27  Problem set 2

Note

For feedback, hand in by Friday Week 4.

The intention of this problem set is to practice concepts from Chapter 5 (asymptotic approximations of algebraic equations) to Chapter 7 (Euler’s method and numerical solutions of differential equations). These techniques form some of the most powerful techniques at your disposal in applied maths.

27.1 Getting started with Noteable

Use your Moodle course page to access the Noteable Python interface by clicking on the appropriate link in the course materials. Follow the instructions on the Moodle page to add the Git repository to your directory.

  1. Navigate to the welcome screen for MA30287 and follow the instructions in Welcome.ipynb and FirstTimeSetup.ipynb in order to create your own local directory at /MA30287_workspace/

  2. Navigate to the workspace folder. Click New -> Notebook. If asked, select the kernel Python 3 (ipykernel).

  3. In the first line of input, select, in toolbar Code -> Markdown. This allows you to annotate your notebook with Markdown-style text input.

    In the first line of input, type # Problem set 2. Then either type Shift + Enter or press the play button which will execute the line(s) of input. Your markdown text should render as a nicely formatted entry.

  4. Rename the file to something appropriate, like ps02_scripts. You can do this by right-clicking the filename in the file manager and selecting Rename.

    Proceed to the next question.

27.2 Testing the solutions of a cubic

\(\nextSection\)

In this question, you will develop the numerical solutions for the roots of the cubic equation: \[ \epsilon x^3 - x + 1 = 0, \qquad \epsilon > 0 \]

Type the following code into your Jupyter notebook. This code uses a command, which you will learn in a later week, called fsolve, in order to solve nonlinear equations. When writing the below code, you may want to separate the import commands into their own input field in the notebook.

import numpy as np
from scipy.optimize import fsolve

ep = 0.1        # epsilon value
xguess = 1.1    # Initial guess of root

f = lambda x: ep*x**3 - x + 1
xsol = fsolve(f, xguess)
print("Solved root at x = ", xsol)
Solved root at x =  [1.15346731]

27.3 Analysis of singular cubic equation

\(\nextSection\)

Consider the cubic equation \[ \epsilon x^3 - x + 1 = 0, \] with \(\epsilon \ll 1\) and \(\epsilon > 0\).

  1. Develop the first three terms of an asymptotic expansion about the root by setting \[ x = x_0 + \epsilon x_1 + \epsilon^2 x_2 + \ldots \]

  2. Fill out the following table.

    \(\epsilon\) \(x_{\text{exact}}\) \(x_{\text{exact}} - x_0\)
    0.1
    0.08
    0.06
    0.04
    0.02

    Use your code in Section 27.2 to input numerical approximations to the above entries.

    Create a graph by hand of the data (it does not have to be extremely accurate), as plotted in the \((\epsilon, x_{\text{exact}} - x_0)\)-plane.

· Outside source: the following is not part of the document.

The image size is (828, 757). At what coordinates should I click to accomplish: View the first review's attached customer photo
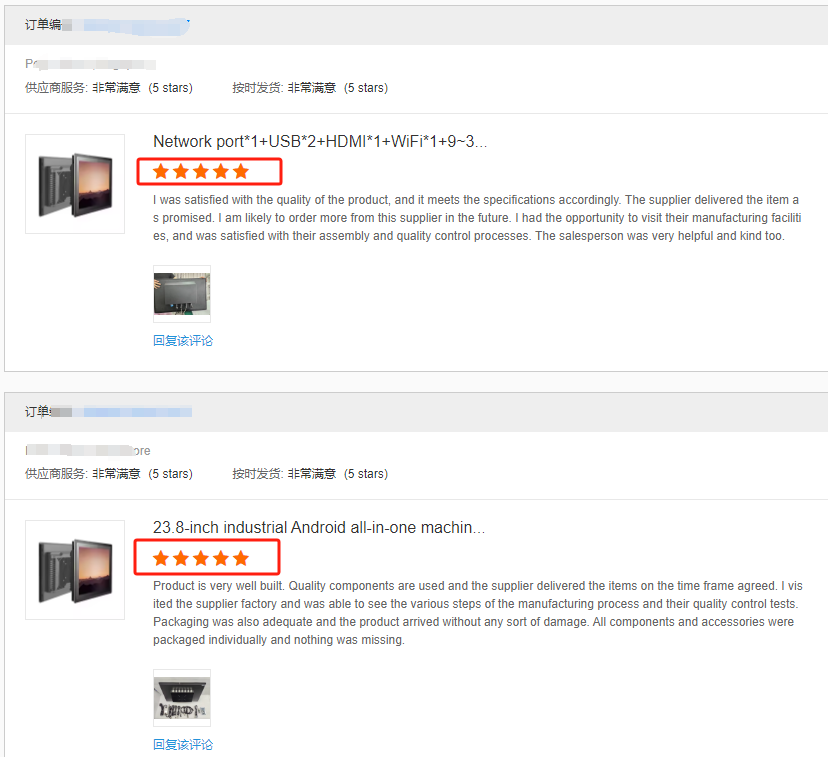182,294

Fit a line to this graph and estimate the gradient. Is this consistent with what you derived above?

  3. By rescaling \(x\) appropriately in terms of \(\epsilon\), derive the first three terms of the asymptotic approximations of the remaining roots.

27.4 A damped projectile problem

\(\nextSection\)

In Chapter 6 you performed the asymptotic analysis for a projectile. The small parameter was \(\epsilon\) and represented \(v_0^2/(gR_E)\) (a parameter that includes the initial velocity, \(v_0\), gravity \(g\), and the radius of the Earth, \(R_E\).

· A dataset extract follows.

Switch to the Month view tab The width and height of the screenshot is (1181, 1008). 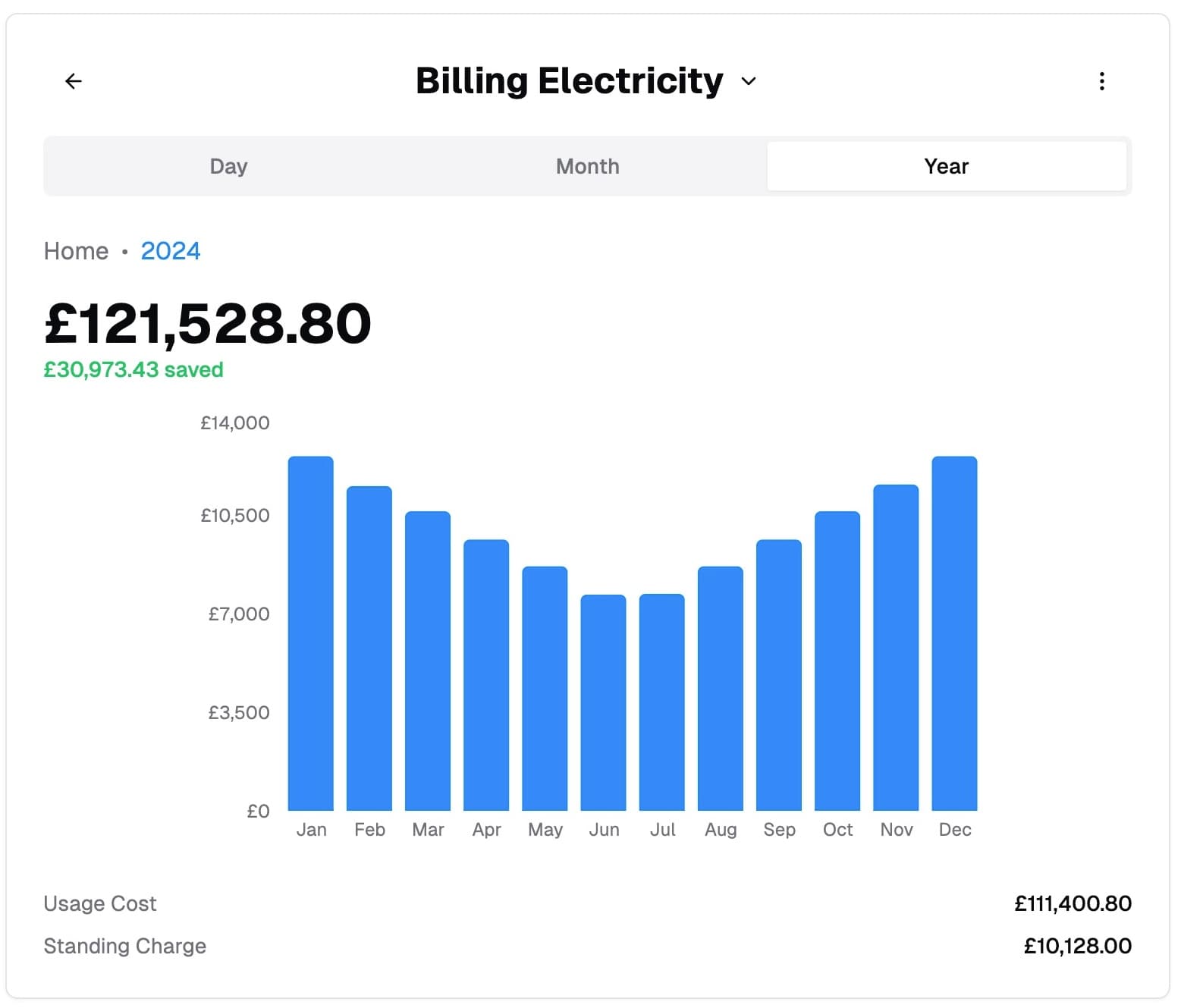pyautogui.click(x=586, y=166)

If air resistance is included, then the non-dimensional toy model is instead \[\begin{equation} \begin{gathered} \frac{\mathrm{d}^2 y}{\mathrm{d}t^2} = - \frac{1}{(1 + \epsilon y)^2} - \frac{\alpha}{(1 + \epsilon y)} \frac{\mathrm{d}y}{\mathrm{d}t}, \\ y(0) = 0, \\ y'(0) = 1. \end{gathered} \end{equation}\] where \(\alpha \geq 0\) is the parameter that controls air resistance.

  1. Begin by assuming that \(\alpha\) is a fixed number and consider the limit where \(\epsilon \ll 1\). Find a one-term asymptotic expansion of the solution for small \(\epsilon\).

  2. (Challenging) Is the effect of the air resistance to increase or decrease the flight time? Justify based on your analytical solution.

27.5 ODE solvers and Euler’s method

\(\nextSection\)

Return to the setup of the above question.

  1. Modify the script shown in Section 6.2 in order to solve the initial-value problem from the previous question at a prescribed value of \(\epsilon\) and \(\alpha\).

  2. Using a pocket calculator (or your phone calculator) apply Euler’s method with \(\Delta t = 0.2\), \(\epsilon = 0.2\), and \(\alpha = 1\) to determine the position of the projectile at \(t = 0.6\).

  3. Compare your hand calculation with the result from the Python output, as well as with your asymptotic approximations.